Trabajé con un topógrafo, llevaba sus útiles y cuentas. Nunca me gustaron los números, pero sí los lugares que visitamos.
Recuerdo los amaneceres de sol frío y café humeante; y los finales de jornada, con los últimos rayos de sol sobre la roca rojiza, antes del crepitar del fuego y el descanso tras la velada.
Pasado el tiempo, compré uno de esos sitios ante la desaprovación de conocidos y la sorpresa del oficial del registro. Era un trozo de tierra elevado, en medio de la nada; entre una pared rocosa y un gigantesco acantilado.

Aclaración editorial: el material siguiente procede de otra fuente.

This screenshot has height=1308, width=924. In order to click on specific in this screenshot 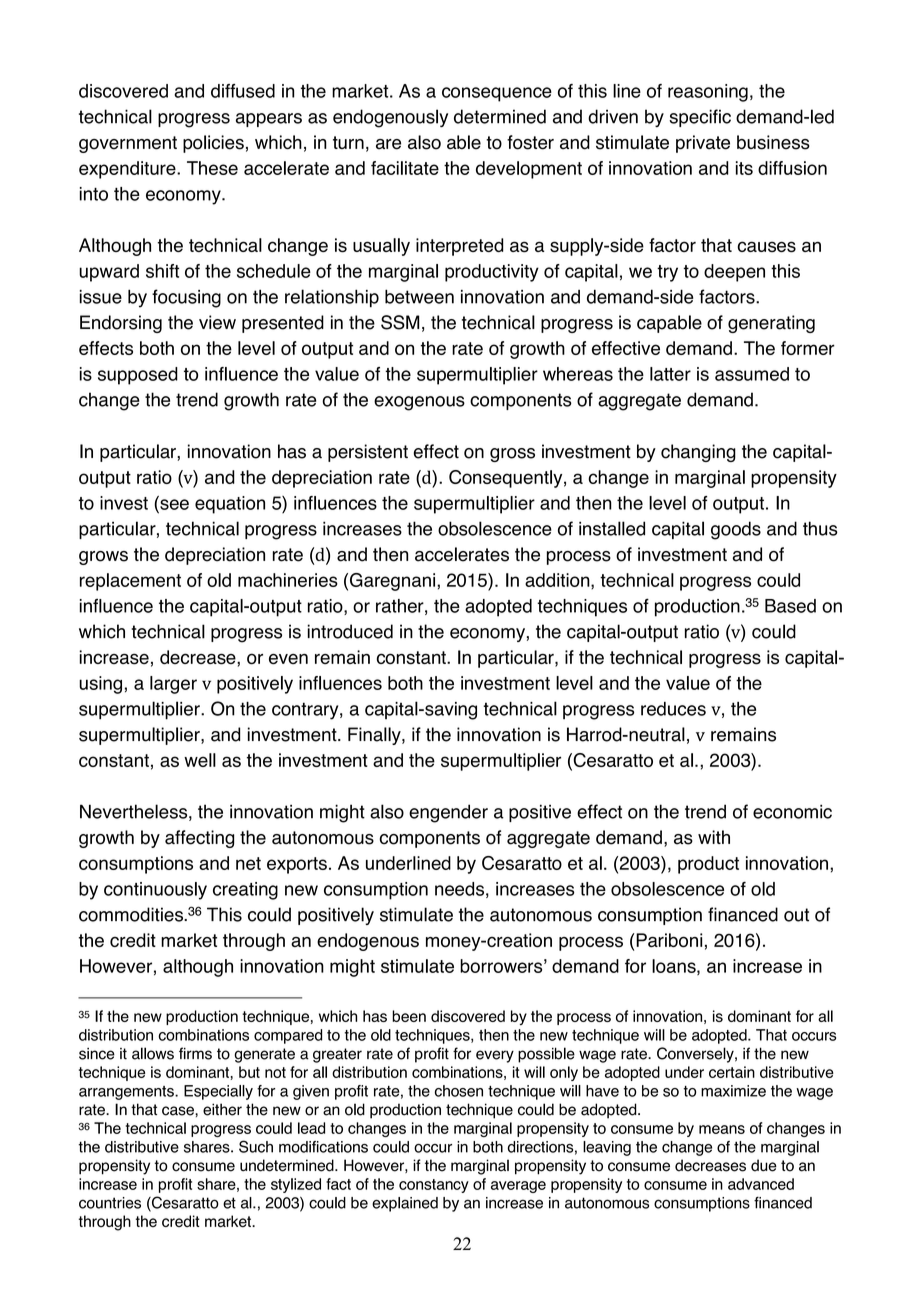, I will do `click(700, 118)`.
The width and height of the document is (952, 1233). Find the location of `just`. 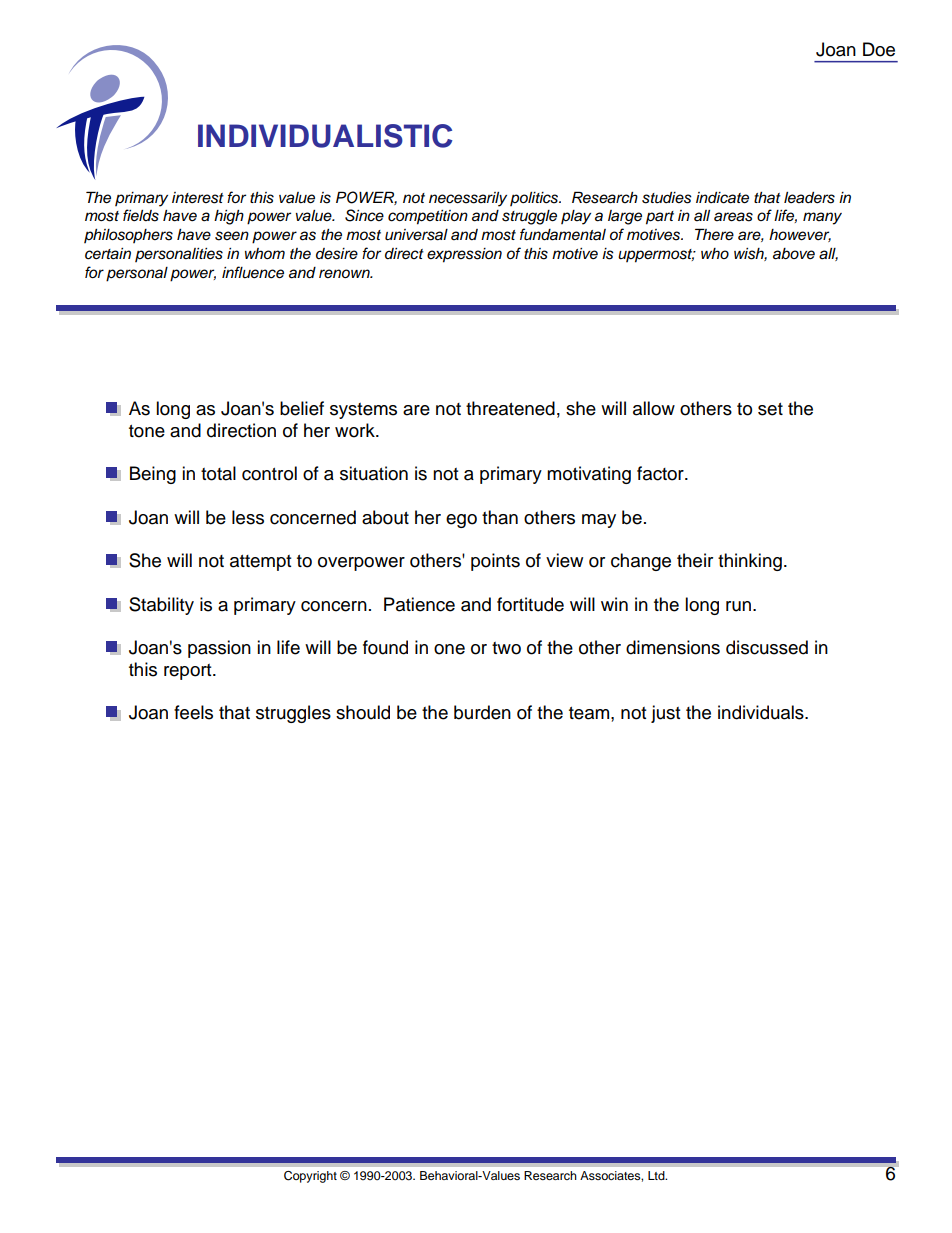

just is located at coordinates (665, 714).
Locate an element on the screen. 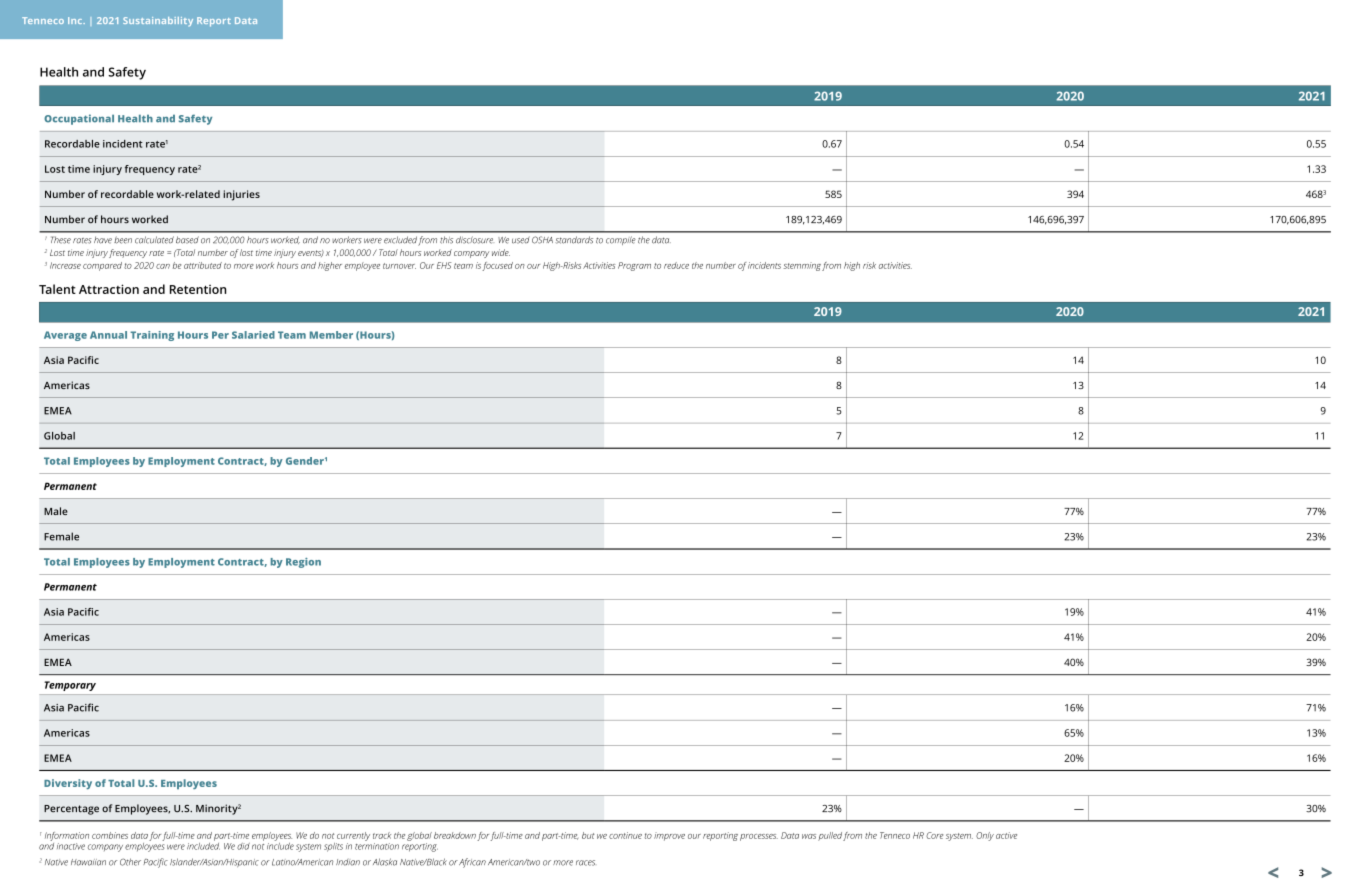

Nadie entendió el motivo, porque nadie vió lo que yo. Y es que los días húmedos, cuando la bruma se alza hasta convertirse en nube, enrasa con el suelo y es entonces cuando ese trozo de tierra descansa literalmente en el cielo.
Ahí situé mi cementerio. Y pedí lo que solo a quienes sobra están dispuestos a pagar. Solo una persona descansa sin haber pagado, alguien que estuvo conmigo cuando nadie lo estaba, alguien que creyó en mí cuando el resto daba la espalda: tu madre. Y ahí, a su lado, está mi sitio.
Ahora vive tú como quieras, y cuando la muerte te agarre por los talones y se lleve tu alma, piensa que, si no tienes a dónde ir, aquí, a nuestro lado, siempre tendrás tu sitio.